- [Records contained in a dataset]
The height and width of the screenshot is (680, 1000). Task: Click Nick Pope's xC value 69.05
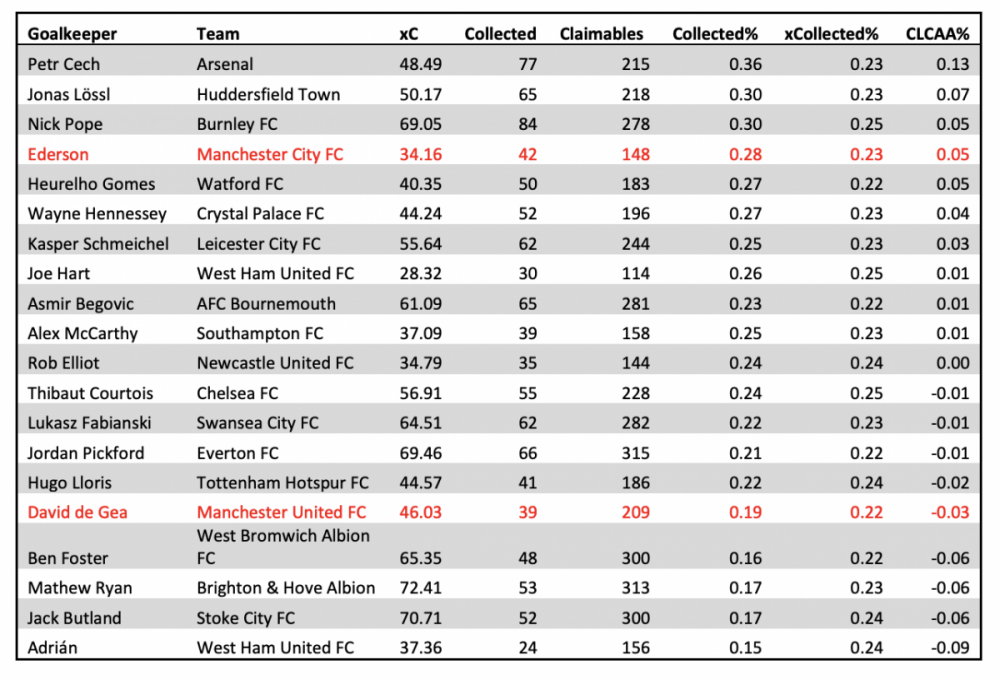(x=420, y=124)
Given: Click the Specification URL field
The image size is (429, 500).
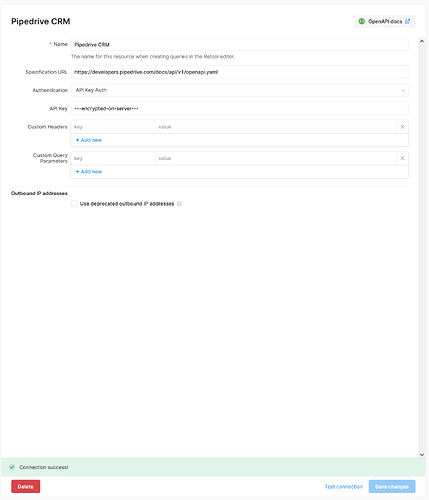Looking at the screenshot, I should [x=240, y=72].
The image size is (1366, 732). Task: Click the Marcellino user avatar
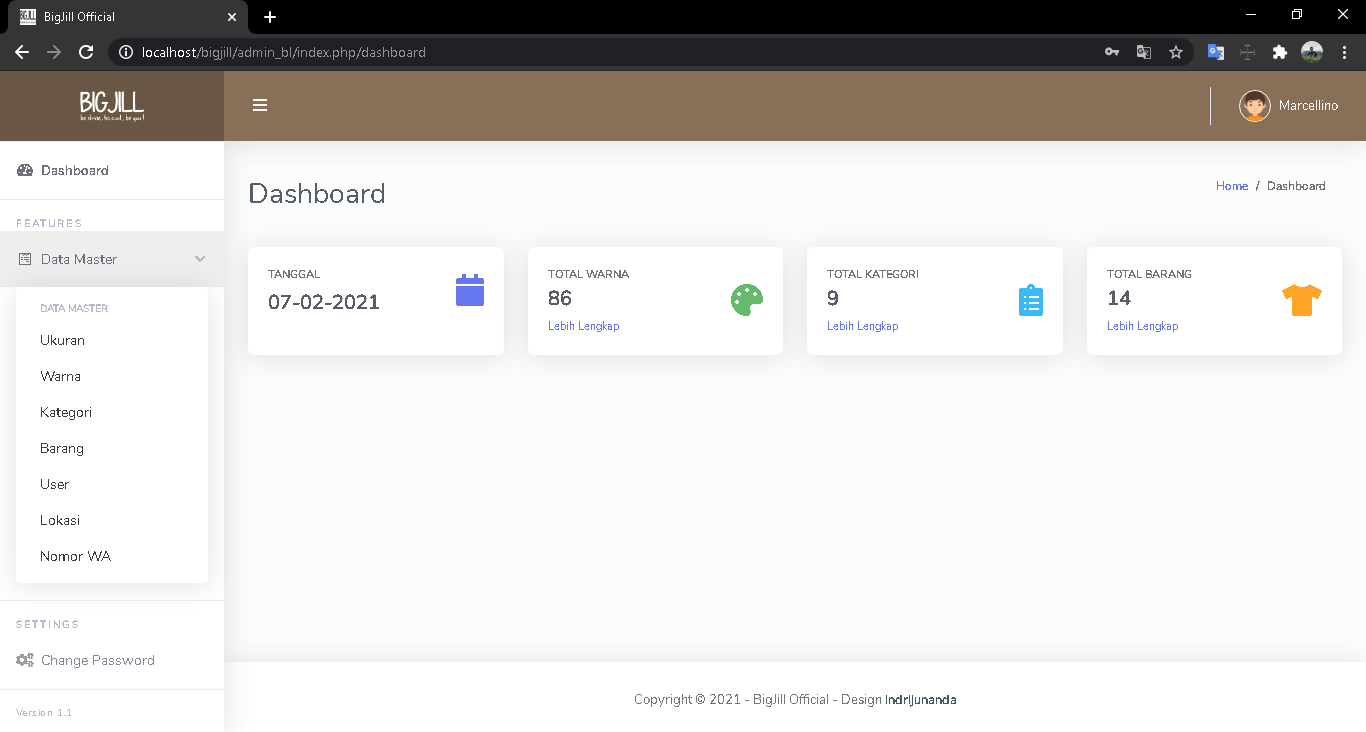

- [EXERCISE BRIEF]
Where an entry holds an image, drop the image and copy the remaining text exactly.

- [COMPLETED TASK]
The height and width of the screenshot is (680, 1000). Task: Click Nick Pope's xC value 69.05
(x=420, y=124)
Given: Click the Specification URL field
The image size is (429, 500).
Looking at the screenshot, I should [x=240, y=72].
The image size is (1366, 732). Task: Click the Marcellino user avatar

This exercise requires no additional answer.